In the image, Bert is shown with his arm around Ernie, as Ernie rests his head on Bert’s shoulder. They are watching an old-fashioned black-and-white TV with dials and bunny-ear antennas, showing the Supreme Court justices.

The image, titled “Moment of Joy,” is not brand new. It originally appeared in May 2012 on a Tumblr administered by Nadja Spiegelman – the daughter of New Yorker covers editor Françoise Mouly – showcasing “Blown Covers” in which artists were invited to sketch a mock New Yorker cover based on a theme.

The original “Moment of Joy” sketch showed President Barack Obama on the TV screen rather than the Supreme Court justices, having appeared shortly after Obama officially announced his support of same-sex marriage.

Sesame Workshop spokeswoman Pam Hacker was not immediately available for comment Saturday, but in the past, the non-profit organization has repeatedly said Bert and Ernie do not represent a gay couple.

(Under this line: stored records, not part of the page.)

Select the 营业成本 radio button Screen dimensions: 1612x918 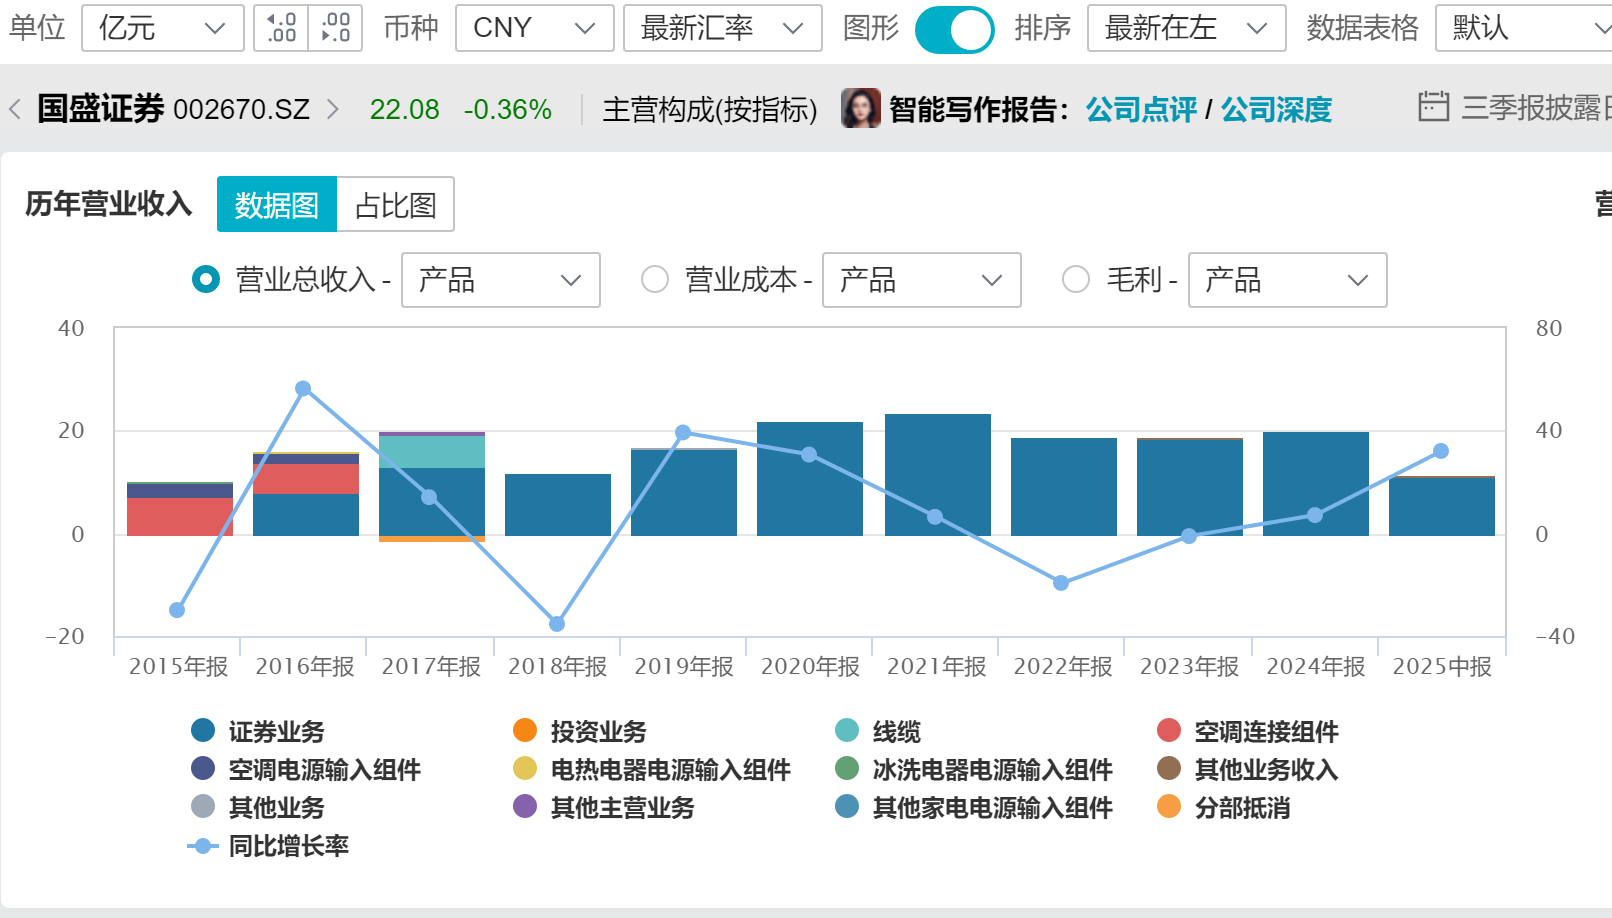click(655, 280)
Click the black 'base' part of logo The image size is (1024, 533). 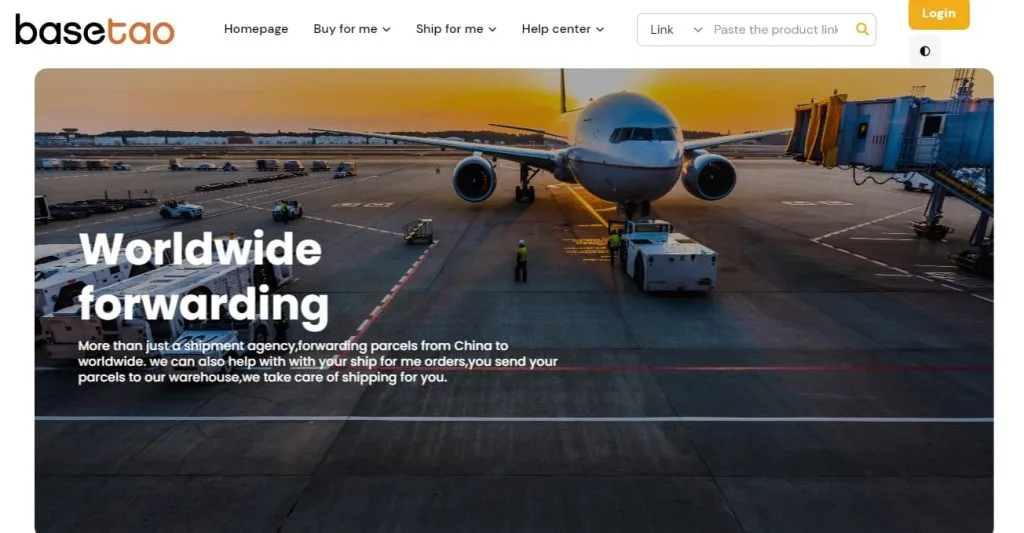point(59,29)
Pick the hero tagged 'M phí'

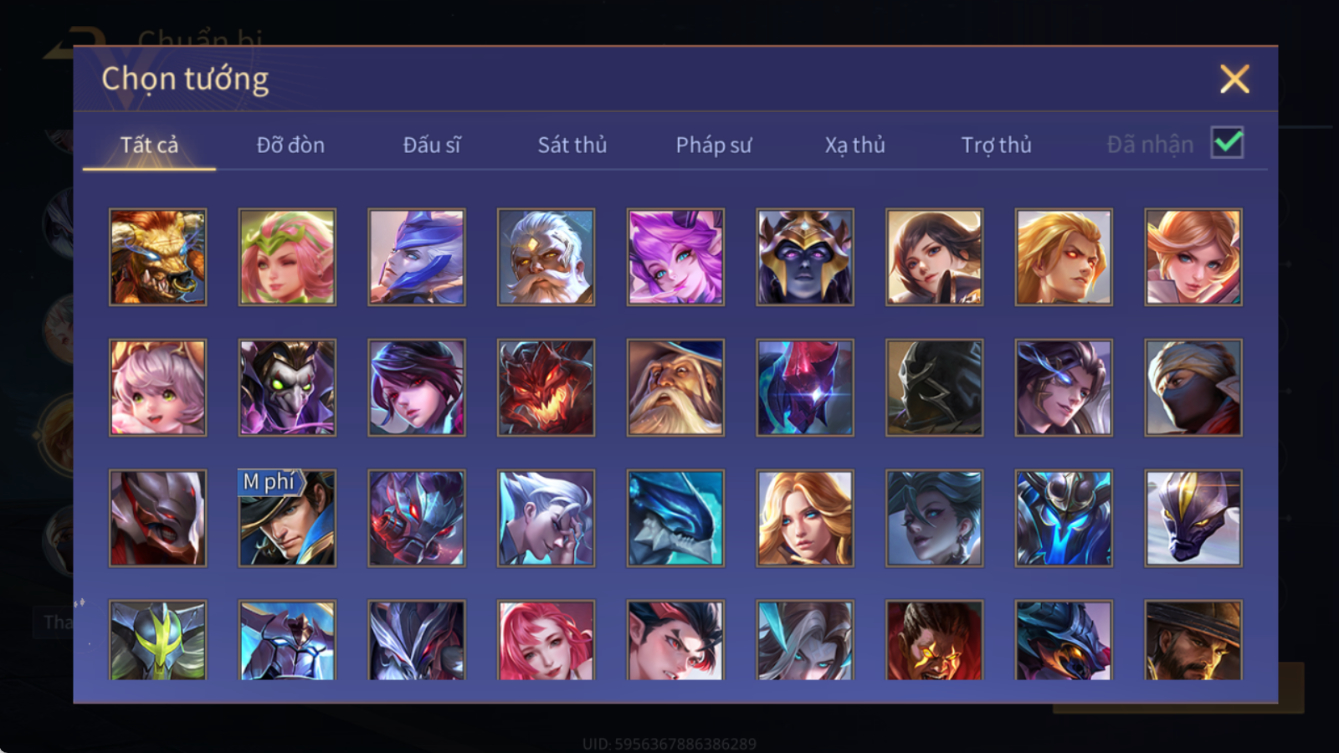coord(287,518)
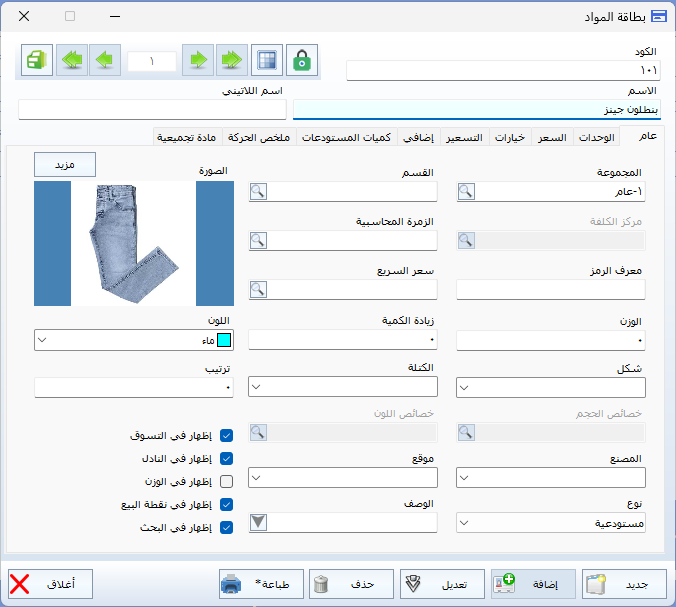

The issue came up most recently in 2011, when thousands of people signed a petition on the Web site Change.org called for Bert and Ernie to be wed on “Sesame Street.” The petition first posted by activist Lair Scott of suburban Chicago said given the abuse suffered by gay and lesbian children for who they are, and the fact that many LGBT youth have committed suicide over the bullying they have suffered, “Sesame Street” should take a stand.

But the Sesame Workshop responded:

“Bert and Ernie are best friends. They were created to teach preschoolers that people can be good friends with those who are very different from themselves. Even though they are identified as male characters and possess many human traits and characteristics (as most Sesame Street Muppets do), they remain puppets, and do not have a sexual orientation.”

Scott also created a Facebook fan page in favor of Bert and Ernie getting married, which remained active as of this week and has nearly 7,400 “likes.”

As CBS Chicago recalled in 2011, the Sesame Workshop and its precursor, the Children’s Television Workshop, have always maintained that Bert and Ernie are puppets with no sexual orientation. But speculation on the subject goes back more than 30 years.

The Snopes Urban Legends Reference site points out that in the 1980 essay anthology The Real Thing, writer Kurt Andersen made a comical remark that “Bert and Ernie conduct themselves in the same loving, discreet way that millions of gay men, women and hand puppets do. They do their jobs well and live a splendidly settled life together in an impeccably decorated cabinet.”

In the decades since, the rumor has drawn protests and even calls to have Bert and Ernie legally banned from the airwaves. But it has also been the subject of successful parodies – most notably the closeted gay puppet character Rod and his straight roommate Nicky in the Broadway musical “Avenue Q.”

Ironically, the producers of “Avenue Q” staged a wedding for Rod with Ricky, the puppet boyfriend he meets at the end of the play, when same sex marriage became legal in New York State in 2011.